ADAR1 Le plasmide double nickase (h) se compose d'une paire de plasmides appariés, conçus pour une édition hautement spécifique du locus ADAR dans les lignées cellulaires human. Chaque plasmide exprime une nickase Cas9 D10A et un sgRNA distinct ciblant des brins d'ADN opposés au sein de ADAR. Lorsqu'elles sont dirigées vers des sites adjacents sur des brins d'ADN opposés, les deux nickases génèrent des cassures simple brin décalées qui, ensemble, produisent une cassure double brin décalée, nécessitant une activité coordonnée sur la cible de la part des deux guides. La cassure d'ADN qui en résulte est résolue par les voies de réparation cellulaires endogènes, le plus souvent par jonction non homologue (NHEJ), ce qui conduit à des insertions ou des délétions qui perturbent la fonction de ADAR. En nécessitant l'engagement de deux ARNsg au locus cible, l'approche par double nick améliore la spécificité de l'édition et offre une stratégie CRISPR complémentaire pour les applications où un contrôle supplémentaire de la précision du ciblage est souhaité.
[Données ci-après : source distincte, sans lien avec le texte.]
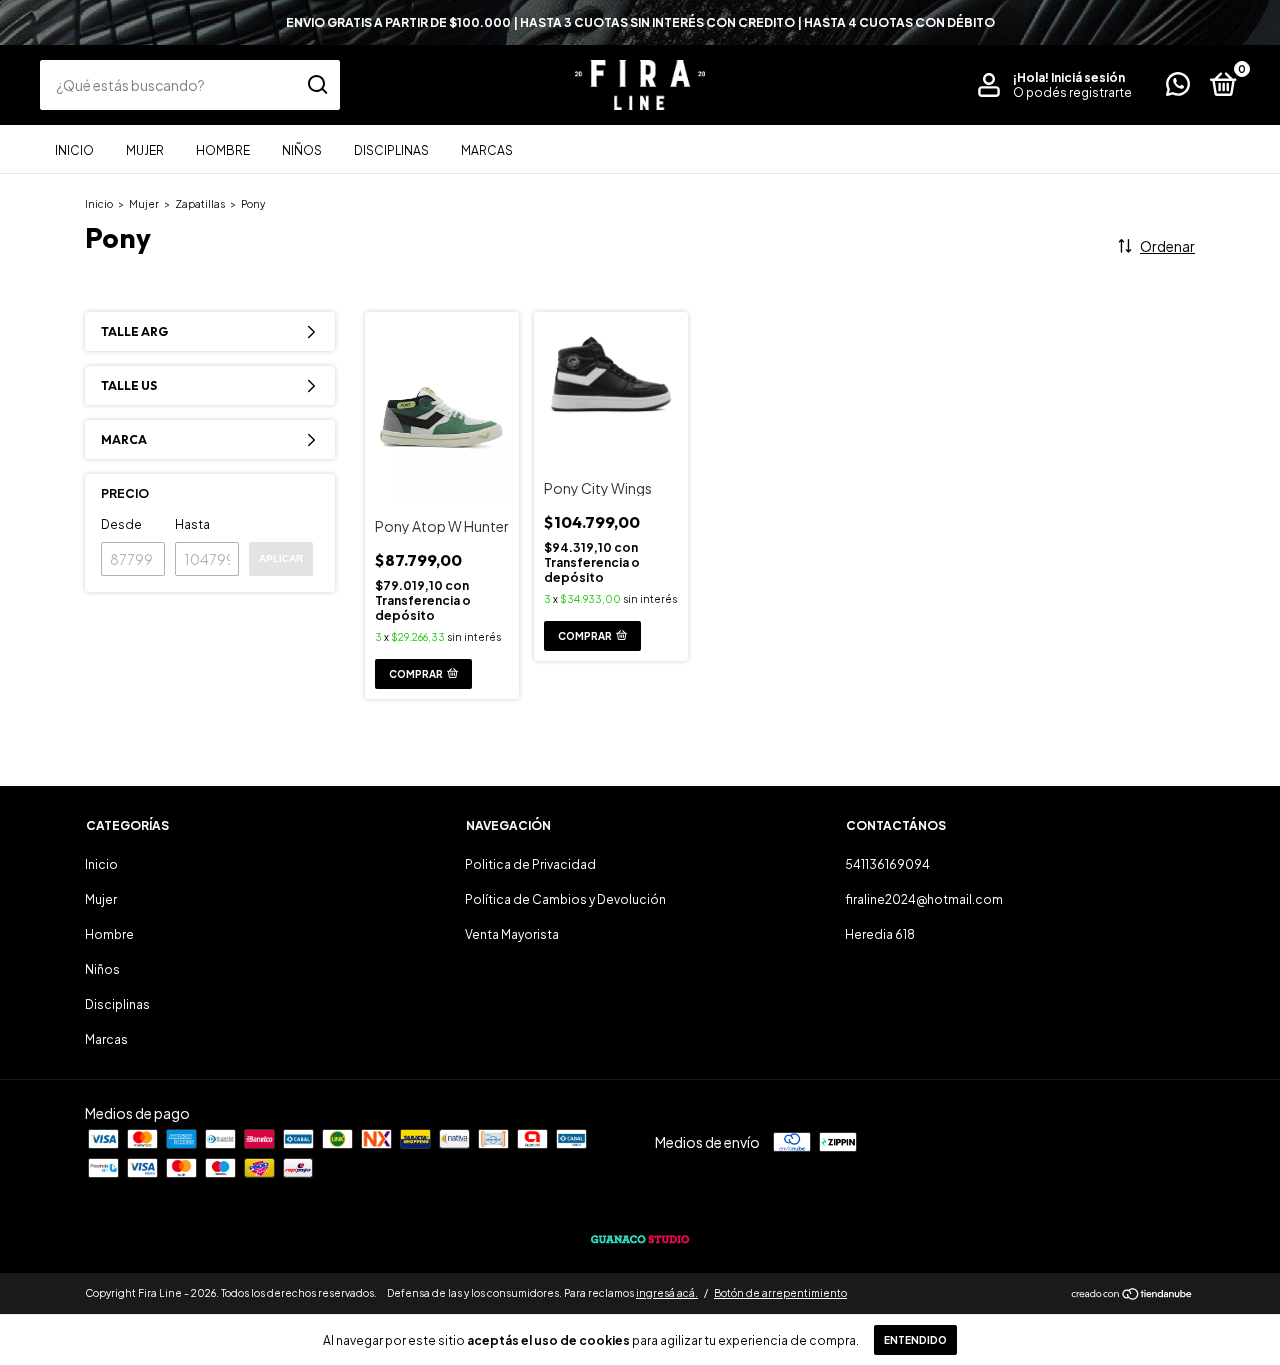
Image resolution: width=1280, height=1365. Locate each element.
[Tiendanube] (1132, 1295)
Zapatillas (200, 204)
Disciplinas (391, 150)
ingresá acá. (667, 1293)
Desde (121, 524)
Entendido (915, 1340)
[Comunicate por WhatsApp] (1178, 88)
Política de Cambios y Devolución (565, 899)
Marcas (487, 150)
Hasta (192, 524)
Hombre (223, 150)
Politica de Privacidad (530, 864)
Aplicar (281, 558)
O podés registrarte (1072, 92)
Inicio (74, 150)
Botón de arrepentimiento (780, 1293)
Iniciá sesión (1088, 77)
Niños (302, 150)
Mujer (145, 150)
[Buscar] (316, 85)
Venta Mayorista (512, 934)
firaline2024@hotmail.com (924, 899)
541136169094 (887, 864)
Afin de faciliter l'identification efficace des cellules éditées, un plasmide code pour la GFP permettant la visualisation par fluorescence des populations transfectées, tandis que le plasmide compagnon porte un gène de résistance à la puromycine pour la sélection antibiotique. Ensemble, ces caractéristiques favorisent l'enrichissement efficace des populations co-transfectées et simplifient la validation des clones présentant une perturbation de ADAR.
Réservé à la recherche. N'est pas destiné à un usage diagnostique ou thérapeutique.